WORK INSTRUCTIONS:
Type out word for word the part of the exchange on the Self below, starting with "V.: And Bhagavan" and going on through "come into being.".

SELECTED EXTRACT:
::::
V.: And Bhagavan says that if I see that, I shall realise the
Self?
B.: There is no such thing as realising the Self. How is one
to realise or make real what is real? People all `realise' or regard as real what is unreal, and all they have to do is to give up doing so. When you do that, you will remain as you always are and the Real will be Real. It is only to help people give up regarding the unreal as real that all the religions and practices taught by them have come into being.
V.: Whence comes birth?
B.: Whose birth?
V.: The Upanishads say: He who knows Brahman becomes
Brahman.
B.: It is not a matter of becoming but of Being.1
"There is no such thing as realising the Self" -- Bhagavan has often said this in order to remind those who asked that the Self alone is, now and eternally, and is not something new to be discovered. This paradox is of the essence of non-dualism.
::::
STORED DATA:
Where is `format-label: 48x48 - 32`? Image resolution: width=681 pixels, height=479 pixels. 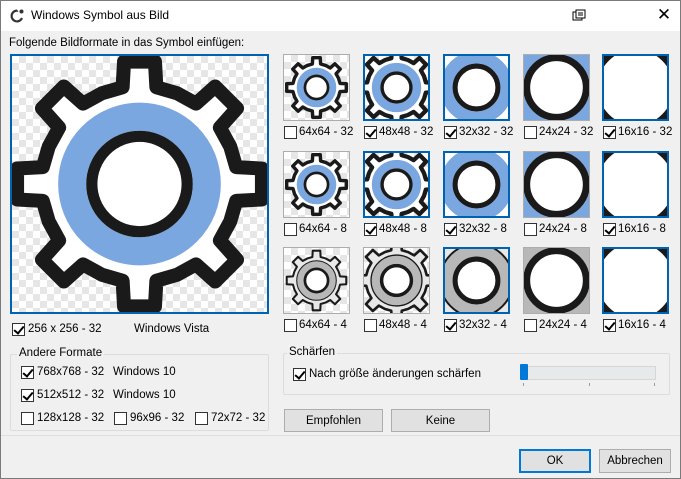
::::
TASK RESULT:
V.: And Bhagavan says that if I see that, I shall realise the
Self?
B.: There is no such thing as realising the Self. How is one
to realise or make real what is real? People all `realise' or regard as real what is unreal, and all they have to do is to give up doing so. When you do that, you will remain as you always are and the Real will be Real. It is only to help people give up regarding the unreal as real that all the religions and practices taught by them have come into being.